Update 2: April 18, 2019 | 11:05 AM
Justdial Claims It Fixed The Issue
Justdial has now sent us a further clarification on the matter. A Justdial spokesperson told Inc42, “There has been No data breach of 100 million users, etc. as claimed in reports or otherwise. All sensitive user information including any financial information as well as any user passwords are protected as per industry practices (further, majority of JD platforms works on OTP-based authentication).” The spokesperson also said that financial information on its platforms is stored in double-encrypted format and regularly audited by PCI DSS compliant auditing firm.
“However, the older versions of our apps, which currently cater to only a very small fraction of our users, were using certain APIs by which basis a particular mobile number entered, certain basic user details were accessible (no financial information was accessible). This vulnerability which existed on the older app platforms is also now fixed. Newer (current) versions of the app where the majority of users are available do not have the above vulnerability,” the spokesperson added, before saying that Justdial has implemented adequate encryption for the older APIs which were impacted. “While there are regular audits conducted, we have also initiated an independent tech-audit to identify any existing vulnerabilities.”
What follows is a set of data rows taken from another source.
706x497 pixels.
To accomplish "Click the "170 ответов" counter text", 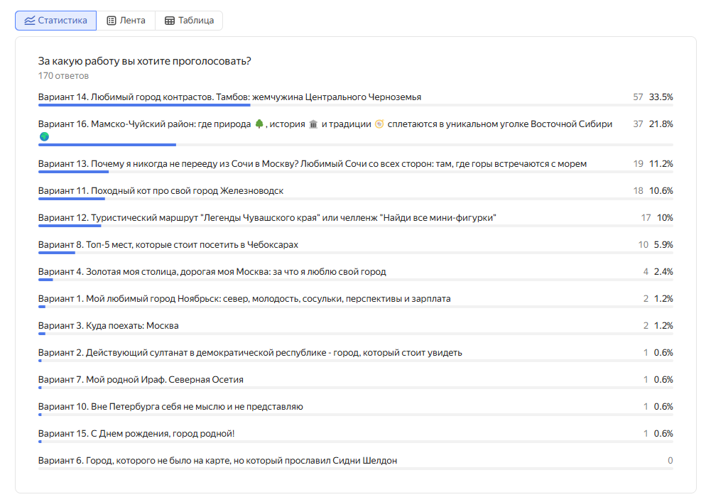I will 63,75.
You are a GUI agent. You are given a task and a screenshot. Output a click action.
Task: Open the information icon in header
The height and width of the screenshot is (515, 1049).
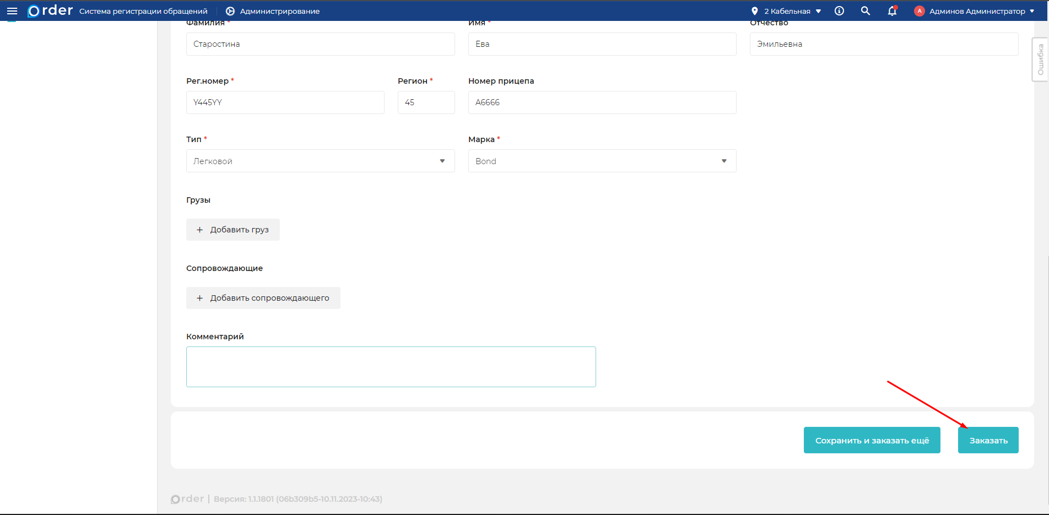(839, 11)
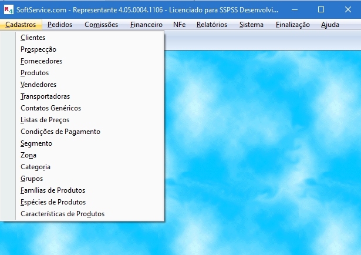This screenshot has width=361, height=255.
Task: Select the Segmento menu item
Action: (36, 143)
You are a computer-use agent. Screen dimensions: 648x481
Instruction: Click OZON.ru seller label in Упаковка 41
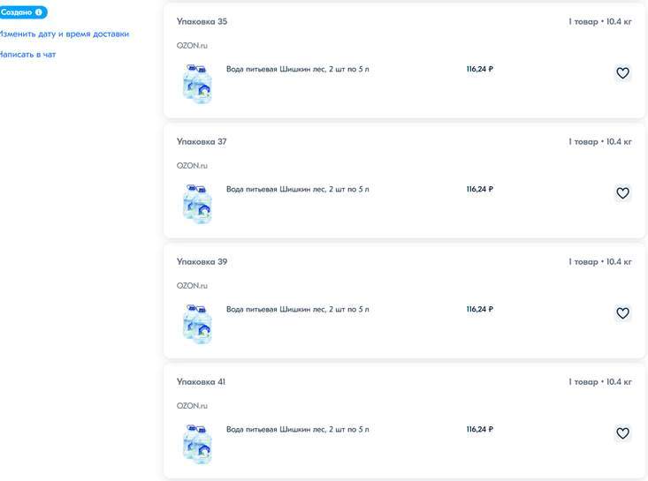point(192,405)
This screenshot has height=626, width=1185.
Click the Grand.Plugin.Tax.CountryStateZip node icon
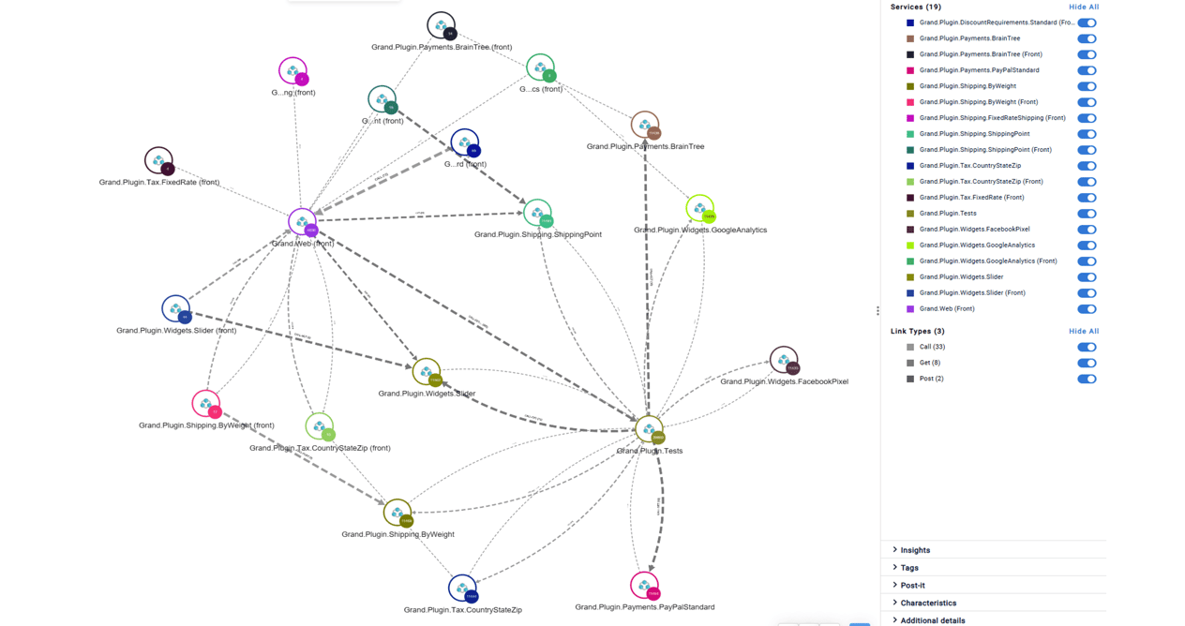pyautogui.click(x=462, y=589)
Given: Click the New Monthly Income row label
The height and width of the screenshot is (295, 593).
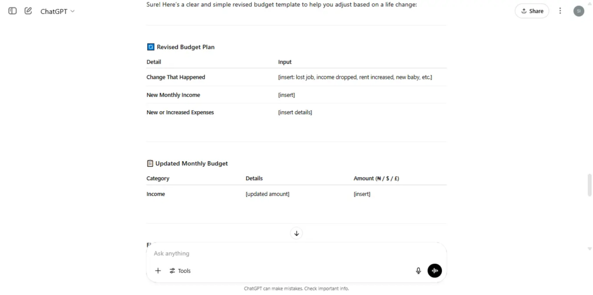Looking at the screenshot, I should [173, 95].
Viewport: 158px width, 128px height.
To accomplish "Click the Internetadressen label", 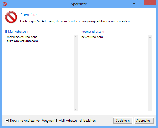I will tap(92, 32).
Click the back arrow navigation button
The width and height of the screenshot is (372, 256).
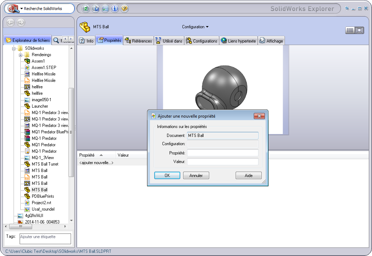tap(11, 23)
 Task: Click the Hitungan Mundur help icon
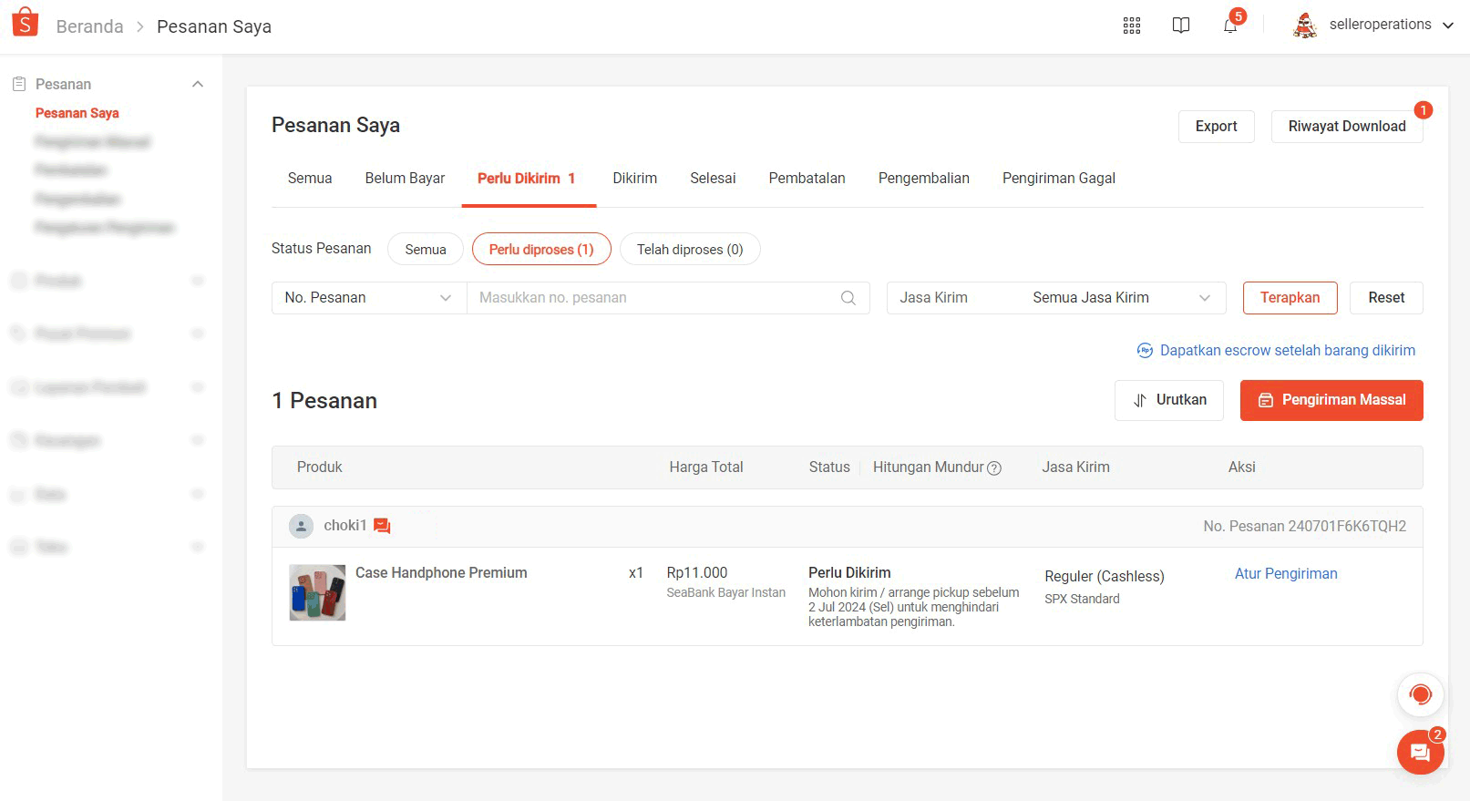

The company reiterated that no data breach occurred and that it has been verified by an independent security researcher (name undisclosed). “Justdial has ~134 million quarterly unique users (for the quarter ending Dec 2018) and we have robust systems in place to ensure that user information and other data remains adequately protected.”
Update 3: April 18, 2019 | 12:50 PM
Security Researcher Questions Justdial’s Claims
In response to Justdial’s latest clarification above, security researcher Rajshekhar Rajaharia, who discovered the issue in the first place, said the problem is still not fixed. “Lots of APIs are still available from which anyone can spam or bombard thousands or lakhs of SMSes at once without their (Justdial and users) permission. These APIs also don’t use any token or any other auth captcha. Think what happens if someone bombards lakhs of SMSes to your users with a single click with OTP using your API at midnight. You should use auth or token there.”
We have reached out to Justdial to get their response on these claims, and will update our story as soon as we receive a statement.